**Problem requirements**.
Can you repeat all of the entries below line for line, without changing anything?

**Element lookup entries**.

+===+

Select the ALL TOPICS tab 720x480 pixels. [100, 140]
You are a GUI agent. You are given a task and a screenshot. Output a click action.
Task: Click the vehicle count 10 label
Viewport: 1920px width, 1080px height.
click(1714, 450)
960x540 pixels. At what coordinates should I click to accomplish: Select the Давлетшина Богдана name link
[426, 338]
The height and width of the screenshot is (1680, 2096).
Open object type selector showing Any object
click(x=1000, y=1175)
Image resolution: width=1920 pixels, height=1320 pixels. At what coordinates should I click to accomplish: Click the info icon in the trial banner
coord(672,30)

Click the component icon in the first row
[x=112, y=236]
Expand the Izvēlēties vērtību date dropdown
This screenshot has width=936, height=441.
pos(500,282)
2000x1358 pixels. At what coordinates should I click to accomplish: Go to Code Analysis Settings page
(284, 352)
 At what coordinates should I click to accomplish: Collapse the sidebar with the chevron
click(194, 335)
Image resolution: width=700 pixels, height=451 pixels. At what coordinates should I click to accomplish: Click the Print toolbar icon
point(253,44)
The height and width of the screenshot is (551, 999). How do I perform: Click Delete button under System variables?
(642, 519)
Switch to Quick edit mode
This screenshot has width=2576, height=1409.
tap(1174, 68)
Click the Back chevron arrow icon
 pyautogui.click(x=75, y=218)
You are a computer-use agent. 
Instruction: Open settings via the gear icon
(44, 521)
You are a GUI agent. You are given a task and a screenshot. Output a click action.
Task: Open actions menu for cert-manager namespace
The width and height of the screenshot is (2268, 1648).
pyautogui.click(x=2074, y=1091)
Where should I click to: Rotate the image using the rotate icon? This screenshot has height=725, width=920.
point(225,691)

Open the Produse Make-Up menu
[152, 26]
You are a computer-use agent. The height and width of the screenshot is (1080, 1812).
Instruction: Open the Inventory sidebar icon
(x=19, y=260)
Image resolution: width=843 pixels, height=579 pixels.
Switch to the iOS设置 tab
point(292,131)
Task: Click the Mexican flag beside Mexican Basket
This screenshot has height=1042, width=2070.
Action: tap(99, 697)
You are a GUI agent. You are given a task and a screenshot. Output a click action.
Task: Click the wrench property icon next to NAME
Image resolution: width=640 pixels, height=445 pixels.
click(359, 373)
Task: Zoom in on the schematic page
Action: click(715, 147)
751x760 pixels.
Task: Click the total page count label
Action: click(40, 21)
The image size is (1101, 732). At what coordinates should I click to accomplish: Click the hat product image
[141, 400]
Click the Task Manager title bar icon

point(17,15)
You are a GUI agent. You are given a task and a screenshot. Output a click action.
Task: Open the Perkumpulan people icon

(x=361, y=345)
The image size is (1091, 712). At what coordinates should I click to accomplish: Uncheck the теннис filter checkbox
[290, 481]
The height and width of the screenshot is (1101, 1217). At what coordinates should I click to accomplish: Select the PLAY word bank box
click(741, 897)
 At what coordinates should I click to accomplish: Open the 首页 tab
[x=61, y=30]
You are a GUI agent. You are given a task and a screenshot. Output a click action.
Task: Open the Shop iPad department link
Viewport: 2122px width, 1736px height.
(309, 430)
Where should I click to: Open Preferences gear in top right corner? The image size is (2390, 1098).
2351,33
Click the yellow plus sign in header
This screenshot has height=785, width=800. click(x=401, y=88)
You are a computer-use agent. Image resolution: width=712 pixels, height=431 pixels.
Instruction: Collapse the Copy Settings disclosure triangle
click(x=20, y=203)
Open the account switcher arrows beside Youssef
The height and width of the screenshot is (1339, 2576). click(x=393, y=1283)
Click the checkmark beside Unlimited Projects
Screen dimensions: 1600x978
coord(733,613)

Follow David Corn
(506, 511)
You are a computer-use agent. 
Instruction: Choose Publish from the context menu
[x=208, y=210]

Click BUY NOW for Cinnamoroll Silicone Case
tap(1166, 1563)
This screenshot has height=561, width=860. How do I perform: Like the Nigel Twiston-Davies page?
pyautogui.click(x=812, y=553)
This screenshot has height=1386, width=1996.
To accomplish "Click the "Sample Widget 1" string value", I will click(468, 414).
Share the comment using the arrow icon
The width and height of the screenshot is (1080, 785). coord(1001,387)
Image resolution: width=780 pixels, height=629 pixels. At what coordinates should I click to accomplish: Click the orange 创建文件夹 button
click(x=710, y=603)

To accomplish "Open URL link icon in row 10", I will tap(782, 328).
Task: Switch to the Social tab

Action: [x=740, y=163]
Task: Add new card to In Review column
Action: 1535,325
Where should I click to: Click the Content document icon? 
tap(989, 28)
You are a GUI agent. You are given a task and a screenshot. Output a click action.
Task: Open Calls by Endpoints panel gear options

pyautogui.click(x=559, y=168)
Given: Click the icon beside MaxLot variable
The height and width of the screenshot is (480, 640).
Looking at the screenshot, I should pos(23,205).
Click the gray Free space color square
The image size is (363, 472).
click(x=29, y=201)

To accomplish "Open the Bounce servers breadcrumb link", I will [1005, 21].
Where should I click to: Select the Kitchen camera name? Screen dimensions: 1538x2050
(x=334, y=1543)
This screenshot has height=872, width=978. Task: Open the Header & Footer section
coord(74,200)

+===+

**Expected output**.
Select the ALL TOPICS tab 720x480 pixels. [100, 140]
You are a GUI agent. You are given a task and a screenshot. Output a click action.
Task: Click the vehicle count 10 label
Viewport: 1920px width, 1080px height.
click(1714, 450)
960x540 pixels. At what coordinates should I click to accomplish: Select the Давлетшина Богдана name link
[426, 338]
The height and width of the screenshot is (1680, 2096).
Open object type selector showing Any object
click(x=1000, y=1175)
Image resolution: width=1920 pixels, height=1320 pixels. At what coordinates should I click to accomplish: Click the info icon in the trial banner
coord(672,30)

Click the component icon in the first row
[x=112, y=236]
Expand the Izvēlēties vērtību date dropdown
This screenshot has width=936, height=441.
pos(500,282)
2000x1358 pixels. At what coordinates should I click to accomplish: Go to Code Analysis Settings page
(284, 352)
 At what coordinates should I click to accomplish: Collapse the sidebar with the chevron
click(194, 335)
Image resolution: width=700 pixels, height=451 pixels. At what coordinates should I click to accomplish: Click the Print toolbar icon
point(253,44)
The height and width of the screenshot is (551, 999). How do I perform: Click Delete button under System variables?
(642, 519)
Switch to Quick edit mode
This screenshot has width=2576, height=1409.
tap(1174, 68)
Click the Back chevron arrow icon
 pyautogui.click(x=75, y=218)
You are a computer-use agent. 
Instruction: Open settings via the gear icon
(44, 521)
You are a GUI agent. You are given a task and a screenshot. Output a click action.
Task: Open actions menu for cert-manager namespace
The width and height of the screenshot is (2268, 1648).
pyautogui.click(x=2074, y=1091)
Where should I click to: Rotate the image using the rotate icon? This screenshot has height=725, width=920.
point(225,691)

Open the Produse Make-Up menu
[152, 26]
You are a computer-use agent. The height and width of the screenshot is (1080, 1812).
Instruction: Open the Inventory sidebar icon
(x=19, y=260)
Image resolution: width=843 pixels, height=579 pixels.
Switch to the iOS设置 tab
point(292,131)
Task: Click the Mexican flag beside Mexican Basket
This screenshot has height=1042, width=2070.
Action: tap(99, 697)
You are a GUI agent. You are given a task and a screenshot. Output a click action.
Task: Click the wrench property icon next to NAME
Image resolution: width=640 pixels, height=445 pixels.
click(359, 373)
Task: Zoom in on the schematic page
Action: click(715, 147)
751x760 pixels.
Task: Click the total page count label
Action: click(40, 21)
The image size is (1101, 732). At what coordinates should I click to accomplish: Click the hat product image
[141, 400]
Click the Task Manager title bar icon

point(17,15)
You are a GUI agent. You are given a task and a screenshot. Output a click action.
Task: Open the Perkumpulan people icon

(x=361, y=345)
The image size is (1091, 712). At what coordinates should I click to accomplish: Uncheck the теннис filter checkbox
[290, 481]
The height and width of the screenshot is (1101, 1217). At what coordinates should I click to accomplish: Select the PLAY word bank box
click(741, 897)
 At what coordinates should I click to accomplish: Open the 首页 tab
[x=61, y=30]
You are a GUI agent. You are given a task and a screenshot. Output a click action.
Task: Open the Shop iPad department link
Viewport: 2122px width, 1736px height.
(309, 430)
Where should I click to: Open Preferences gear in top right corner? The image size is (2390, 1098).
2351,33
Click the yellow plus sign in header
This screenshot has height=785, width=800. click(x=401, y=88)
You are a computer-use agent. Image resolution: width=712 pixels, height=431 pixels.
Instruction: Collapse the Copy Settings disclosure triangle
click(x=20, y=203)
Open the account switcher arrows beside Youssef
The height and width of the screenshot is (1339, 2576). click(x=393, y=1283)
Click the checkmark beside Unlimited Projects
Screen dimensions: 1600x978
coord(733,613)

Follow David Corn
(506, 511)
You are a computer-use agent. 
Instruction: Choose Publish from the context menu
[x=208, y=210]

Click BUY NOW for Cinnamoroll Silicone Case
tap(1166, 1563)
This screenshot has height=561, width=860. How do I perform: Like the Nigel Twiston-Davies page?
pyautogui.click(x=812, y=553)
This screenshot has height=1386, width=1996.
To accomplish "Click the "Sample Widget 1" string value", I will click(468, 414).
Share the comment using the arrow icon
The width and height of the screenshot is (1080, 785). coord(1001,387)
Image resolution: width=780 pixels, height=629 pixels. At what coordinates should I click to accomplish: Click the orange 创建文件夹 button
click(x=710, y=603)

To accomplish "Open URL link icon in row 10", I will tap(782, 328).
Task: Switch to the Social tab

Action: [x=740, y=163]
Task: Add new card to In Review column
Action: 1535,325
Where should I click to: Click the Content document icon? 
tap(989, 28)
You are a GUI agent. You are given a task and a screenshot. Output a click action.
Task: Open Calls by Endpoints panel gear options

pyautogui.click(x=559, y=168)
Given: Click the icon beside MaxLot variable
The height and width of the screenshot is (480, 640).
Looking at the screenshot, I should pos(23,205).
Click the gray Free space color square
The image size is (363, 472).
click(x=29, y=201)

To accomplish "Open the Bounce servers breadcrumb link", I will [1005, 21].
Where should I click to: Select the Kitchen camera name? Screen dimensions: 1538x2050
(x=334, y=1543)
This screenshot has height=872, width=978. Task: Open the Header & Footer section
coord(74,200)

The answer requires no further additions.